Une kalachnikov retrouvée, une enquête antiterroriste ouverte… A Sarcelles, au nord de Paris, où vit une importante communauté juive, la police a localisé samedi un véhicule contenant un fusil d’assaut et un pistolet, ainsi que des chargeurs. Peu de temps avant, la Direction générale de la sécurité intérieure (DGSI) avait été « informée d’une possible attaque terroriste islamiste visant une synagogue de Sarcelles, impliquant potentiellement un véhicule Toyota », a expliqué dimanche soir le Parquet national antiterroriste (Pnat). Que s’est-il passé exactement ? On vous explique.
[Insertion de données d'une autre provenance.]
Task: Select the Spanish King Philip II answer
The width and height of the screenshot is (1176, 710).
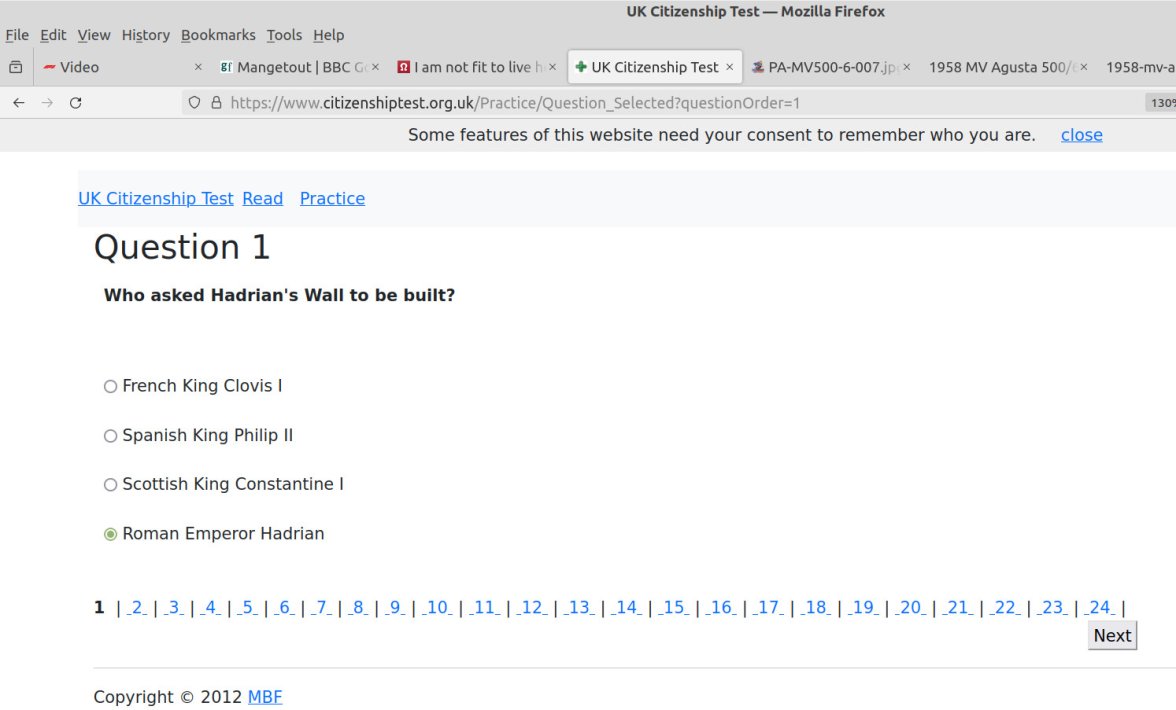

Un fusil-mitrailleur chargé retrouvé
Les policiers du Val-d’Oise se sont rendus sur place et ont trouvé le véhicule signalé, « stationné à proximité immédiate » d’un cinéma « et à 500 mètres d’une synagogue de la ville ». A l’intérieur de ce véhicule sans occupant, « qui s’avérait volé », ont été retrouvés notamment « un fusil-mitrailleur de type kalachnikov avec plusieurs chargeurs » et « un pistolet Beretta, également équipé d’un chargeur ». Le fusil d’assaut et l’arme de poing étaient tous les deux chargés.
Un motif encore inconnu
« Nous ne connaissons pas encore les motifs » de la présence du véhicule signalé et des armes s’y trouvant, a ajouté Laurent Nuñez, assurant qu’aucun suspect n’avait encore été identifié. « A ce stade de l’enquête, rien ne permet d’affirmer que la communauté juive était visée », avait réagi à la mi-journée le président de la communauté juive de Sarcelles, Moïse Kahloun. Dans son post sur Facebook publié avant l’annonce de la saisine du Pnat, le responsable communautaire note que « l’évacuation concernait le cinéma ». Le ministre de l’Intérieur, Laurent Nuñez, avait précisé un peu plus tôt sur BFMTV que le véhicule signalé par le renseignement intérieur avait été « retrouvé non pas à proximité immédiate, mais à proximité » d’une synagogue de cette ville surnommée « la petite Jérusalem », qui en compte plusieurs.
« On part sur toutes les pistes », a confirmé une source policière à l’AFP, ajoutant que la surveillance des sites sensibles avait été « renforcée » à Sarcelles et dans le Val-d’Oise. Une autre source proche du dossier a estimé, auprès de l’AFP, qu’il fallait faire preuve de prudence quant à la piste « terroriste ».
Une enquête ouverte par le parquet antiterroriste
Une enquête a été ouverte dimanche par le Pnat « des chefs d’association de malfaiteurs terroriste criminelle et de transport, détention, acquisition d’armes de catégorie A et B en relation avec une entreprise terroriste ». Selon le Pnat, les investigations ont été confiées à la DGSI, « service coordonnateur », à la Sous-direction antiterroriste (Sdat), à la Direction nationale de la police judiciaire (DNPJ) ainsi qu’à la Direction interdépartementale de la police nationale du Val-d’Oise (DIPN).